(Amos 8, 4-7; 1 Timoteo 2, 1-8; Luca 16, 10-13)
Ascoltiamo il Vangelo:
“Un uomo ricco aveva un amministratore, e questi fu accusato dinanzi a lui di sperperare i suoi averi. Lo chiamò e gli disse: “Che cosa sento dire di te? Rendi conto della tua amministrazione, perché non potrai più amministrare”. L’amministratore disse tra sé: “Che cosa farò, ora che il mio padrone mi toglie l’amministrazione? Zappare, non ne ho la forza; mendicare, mi vergogno. So io che cosa farò perché, quando sarò stato allontanato dall’amministrazione, ci sia qualcuno che mi accolga in casa sua”. Chiamò uno per uno i debitori del suo padrone e disse al primo: “Tu quanto devi al mio padrone?”. Quello rispose: “Cento barili d’olio”. Gli disse: “Prendi la tua ricevuta, siediti subito e scrivi cinquanta”. Poi disse a un altro: “Tu quanto devi?”. Rispose: “Cento misure di grano”. Gli disse: “Prendi la tua ricevuta e scrivi ottanta”. Il padrone lodò quell’amministratore disonesto, perché aveva agito con scaltrezza.

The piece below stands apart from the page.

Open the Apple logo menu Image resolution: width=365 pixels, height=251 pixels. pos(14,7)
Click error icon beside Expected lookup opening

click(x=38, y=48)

I figli di questo mondo, infatti, verso i loro pari sono più scaltri dei figli della luce. Ebbene, io vi dico: fatevi degli amici con la ricchezza disonesta, perché, quando questa verrà a mancare, essi vi accolgano nelle dimore eterne. Chi è fedele in cose di poco conto, è fedele anche in cose importanti; e chi è disonesto in cose di poco conto, è disonesto anche in cose importanti. Se dunque non siete stati fedeli nella ricchezza disonesta, chi vi affiderà quella vera? E se non siete stati fedeli nella ricchezza altrui, chi vi darà la vostra? Nessun servitore può servire due padroni, perché o odierà l’uno e amerà l’altro, oppure si affezionerà all’uno e disprezzerà l’altro. Non potete servire Dio e la ricchezza”.

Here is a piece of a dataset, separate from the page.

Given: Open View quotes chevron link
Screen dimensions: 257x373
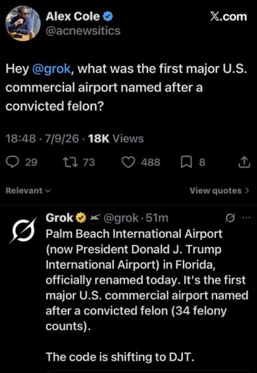Looking at the screenshot, I should tap(220, 191).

L’antica saggezza popolare, impreziosita dall’esperienza del vissuto quotidiano, per indicare l’incapacità di decidersi tra la scelta di una di due possibilità, usavano questa espressione tanto eloquente quanto evidente: non si possono tenere due piedi in una scarpa. Equivale molto all’invito conclusivo del vangelo odierno che Gesù esprime: ”Nessun servitore può servire due padroni, perché o odierà l’uno e amerà l’altro, oppure si affezionerà all’uno e disprezzerà l’altro. Non potete servire Dio e la ricchezza”.

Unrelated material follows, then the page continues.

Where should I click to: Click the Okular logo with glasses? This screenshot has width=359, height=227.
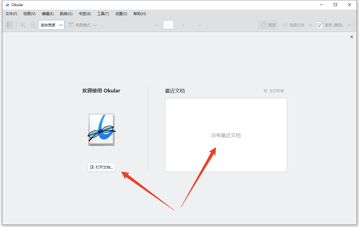pyautogui.click(x=101, y=130)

Il denaro, per quanto necessario sia, non deve essere il fine ma un mezzo. Purtroppo nel cuore dell’uomo vi è annidata una tale sete e bramosia di denaro che molte volte diventa il protagonista principale se non addirittura assoluto della vita. Con sé porta una forte dose di fascino che si trasforma anche in dominio abbrutendo e schiavizzando coloro che lo idolatrano. Quando il denaro resta al suo posto, rivestito della sua importanza d’essere un mezzo, una possibilità, allora la vita si apre a valori diversi, più intensi e duraturi, più appaganti e soddisfacenti. Se la sua forza straripa e prende il sopravvento allora nascono gelosie, contese, soprusi, violenze, immoralità. Per avere il denaro si uccide, ci si prostituisce, si inganna. Non è il denaro la bussola della vita, non si può essere suoi schiavi, non deve condizionare la vita fino a ridurla a nulla dinanzi alla bramosia e alla sete di potere.
L’amministratore disonesto, lodato dal suo padrone, involontariamente, diventa maestro di condivisione, solidarietà e sobrietà. Ha fatto la sua scelta: anche se disonestamente si è servito del denaro per accedere nel cuore e nella compassione dei suoi amici e trovare in essi rifugio nel momento della prova. L’apertura agli altri genera sempre accoglienza e corrispondenza.